I answer yes to all his questions. Even if sometimes I don’t know precisely how to do what they are asking, convinced that nothing’s impossible, I tell myself that if I rack my brains I’ll find something. And I always have.
I wonder where these questions are going to take us; I have the feeling they’re just a prelude to some more complicated request. And indeed, after a while Cachoud breaks off and puts his hands together in front of his lips as a sign of reflection.
“We have a problem with our photoengraver in Paris. Until recently he did the work without delay, then he slowed down his production and now he’s told us he’s stopping because he’s afraid his staff might be watching him. It’s a hard blow for the Resistance… You, who know how to do everything, could you set up a photoengraving studio?”

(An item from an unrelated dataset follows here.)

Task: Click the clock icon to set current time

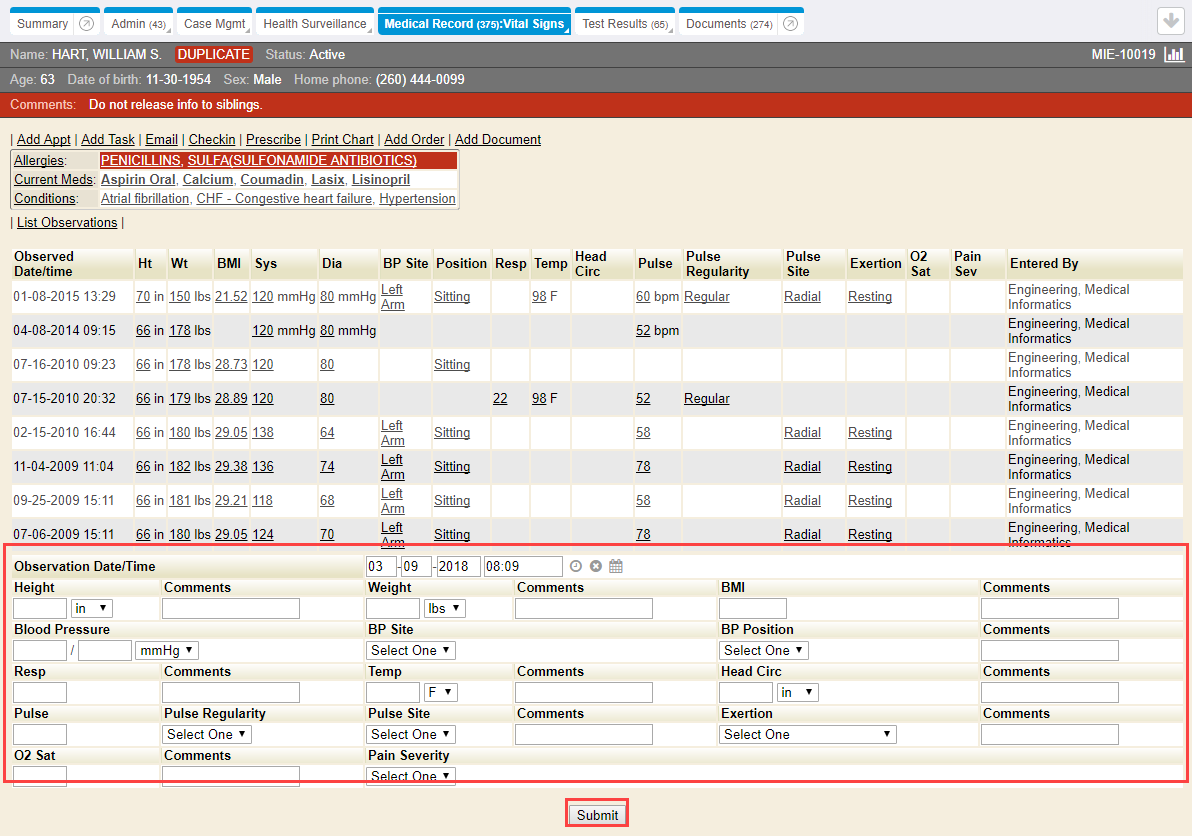Action: point(576,566)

I know nothing at all about photoengraving, but I do know my ability to learn quickly so, just as to all his other questions, I answer yes, though on one condition: that I can have a short period of training with the photoengraver in question.
“My assistant René Polski will arrange that for you.”
I leave the meeting with an order for demobilization cards to be printed—as usual it’s a matter of urgency, of course—and for a photoengraving laboratory to set up. Cachoud can return to Nice, satisfied with our discussion. Now he was going to be traveling between Nice and Paris until he settled permanently in Paris several months later, which meant that we’d be seeing each other a good few times.
On my way home I head for the embankment to look for a book on photoengraving. On the stall of a freezing bookseller I find the two volumes of L. P. Clerc’s Photography Theory and Practice that was to be my bedside reading for the next few days.
The next day I knocked at the door of M. Goumard’s photoengraving studio in Rue Saint-Denis.